● **Exercise requirements**: Taking the listing below, restate word for word each line from the line with "The width and height of the screenshot is (1055, 682)." to the line with "Task: Click the 攻 icon beside 桂小太郎", ends included, and stop there.

[Start of section]

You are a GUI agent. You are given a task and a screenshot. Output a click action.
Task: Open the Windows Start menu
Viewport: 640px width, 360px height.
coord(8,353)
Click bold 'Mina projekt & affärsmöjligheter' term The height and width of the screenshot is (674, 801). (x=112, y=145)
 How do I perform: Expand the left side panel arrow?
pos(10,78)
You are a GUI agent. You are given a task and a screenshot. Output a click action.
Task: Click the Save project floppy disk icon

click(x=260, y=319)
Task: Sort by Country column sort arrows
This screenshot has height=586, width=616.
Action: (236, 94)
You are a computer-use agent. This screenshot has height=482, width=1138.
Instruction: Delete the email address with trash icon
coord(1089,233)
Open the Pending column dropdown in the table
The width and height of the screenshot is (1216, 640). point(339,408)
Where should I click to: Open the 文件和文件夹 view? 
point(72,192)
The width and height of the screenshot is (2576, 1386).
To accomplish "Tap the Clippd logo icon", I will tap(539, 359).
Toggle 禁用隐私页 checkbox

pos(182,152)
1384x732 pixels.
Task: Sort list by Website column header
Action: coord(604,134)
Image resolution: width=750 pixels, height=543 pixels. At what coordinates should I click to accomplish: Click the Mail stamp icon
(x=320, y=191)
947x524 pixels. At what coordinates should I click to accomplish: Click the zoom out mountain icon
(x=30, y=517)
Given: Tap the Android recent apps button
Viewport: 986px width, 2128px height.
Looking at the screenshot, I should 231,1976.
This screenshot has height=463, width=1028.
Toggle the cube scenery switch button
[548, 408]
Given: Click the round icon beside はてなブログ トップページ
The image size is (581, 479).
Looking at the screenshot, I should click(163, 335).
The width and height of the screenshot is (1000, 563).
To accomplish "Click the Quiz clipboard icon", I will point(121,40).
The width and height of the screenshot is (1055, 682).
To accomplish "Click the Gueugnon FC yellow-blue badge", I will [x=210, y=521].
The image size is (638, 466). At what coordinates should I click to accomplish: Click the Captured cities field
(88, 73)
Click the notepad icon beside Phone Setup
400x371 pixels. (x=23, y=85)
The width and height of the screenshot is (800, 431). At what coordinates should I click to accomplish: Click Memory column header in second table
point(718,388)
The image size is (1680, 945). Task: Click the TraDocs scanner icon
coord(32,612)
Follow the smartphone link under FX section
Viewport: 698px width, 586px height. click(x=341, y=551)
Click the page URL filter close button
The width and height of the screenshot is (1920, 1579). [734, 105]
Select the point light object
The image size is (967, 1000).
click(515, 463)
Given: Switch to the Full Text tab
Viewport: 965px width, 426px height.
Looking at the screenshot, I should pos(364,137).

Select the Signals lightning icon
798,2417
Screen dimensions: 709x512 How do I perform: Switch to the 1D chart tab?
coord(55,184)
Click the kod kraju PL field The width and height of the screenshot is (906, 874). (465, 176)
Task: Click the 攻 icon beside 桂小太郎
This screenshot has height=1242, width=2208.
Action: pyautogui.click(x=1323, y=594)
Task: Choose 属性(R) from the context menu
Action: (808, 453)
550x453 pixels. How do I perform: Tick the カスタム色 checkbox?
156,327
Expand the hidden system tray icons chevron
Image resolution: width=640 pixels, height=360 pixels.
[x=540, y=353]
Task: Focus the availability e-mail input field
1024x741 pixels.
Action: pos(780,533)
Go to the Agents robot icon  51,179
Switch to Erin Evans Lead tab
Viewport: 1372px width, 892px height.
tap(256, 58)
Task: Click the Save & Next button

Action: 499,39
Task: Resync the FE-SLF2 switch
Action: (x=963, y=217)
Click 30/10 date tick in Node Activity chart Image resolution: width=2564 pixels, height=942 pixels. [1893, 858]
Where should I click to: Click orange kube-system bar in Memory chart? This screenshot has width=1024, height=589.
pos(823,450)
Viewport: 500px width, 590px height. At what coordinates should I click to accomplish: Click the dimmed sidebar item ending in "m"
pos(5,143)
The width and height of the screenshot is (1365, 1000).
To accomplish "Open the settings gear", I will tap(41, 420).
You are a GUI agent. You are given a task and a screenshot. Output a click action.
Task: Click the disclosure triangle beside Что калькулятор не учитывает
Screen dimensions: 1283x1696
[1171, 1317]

[End of section]

● **Solution for this exercise**:
The width and height of the screenshot is (1055, 682).
To accomplish "Click the Gueugnon FC yellow-blue badge", I will [x=210, y=521].
The image size is (638, 466). At what coordinates should I click to accomplish: Click the Captured cities field
(88, 73)
Click the notepad icon beside Phone Setup
400x371 pixels. (x=23, y=85)
The width and height of the screenshot is (800, 431). At what coordinates should I click to accomplish: Click Memory column header in second table
point(718,388)
The image size is (1680, 945). Task: Click the TraDocs scanner icon
coord(32,612)
Follow the smartphone link under FX section
Viewport: 698px width, 586px height. click(x=341, y=551)
Click the page URL filter close button
The width and height of the screenshot is (1920, 1579). [734, 105]
Select the point light object
The image size is (967, 1000).
click(515, 463)
Given: Switch to the Full Text tab
Viewport: 965px width, 426px height.
Looking at the screenshot, I should pos(364,137).

Select the Signals lightning icon
798,2417
Screen dimensions: 709x512 How do I perform: Switch to the 1D chart tab?
coord(55,184)
Click the kod kraju PL field The width and height of the screenshot is (906, 874). (465, 176)
Task: Click the 攻 icon beside 桂小太郎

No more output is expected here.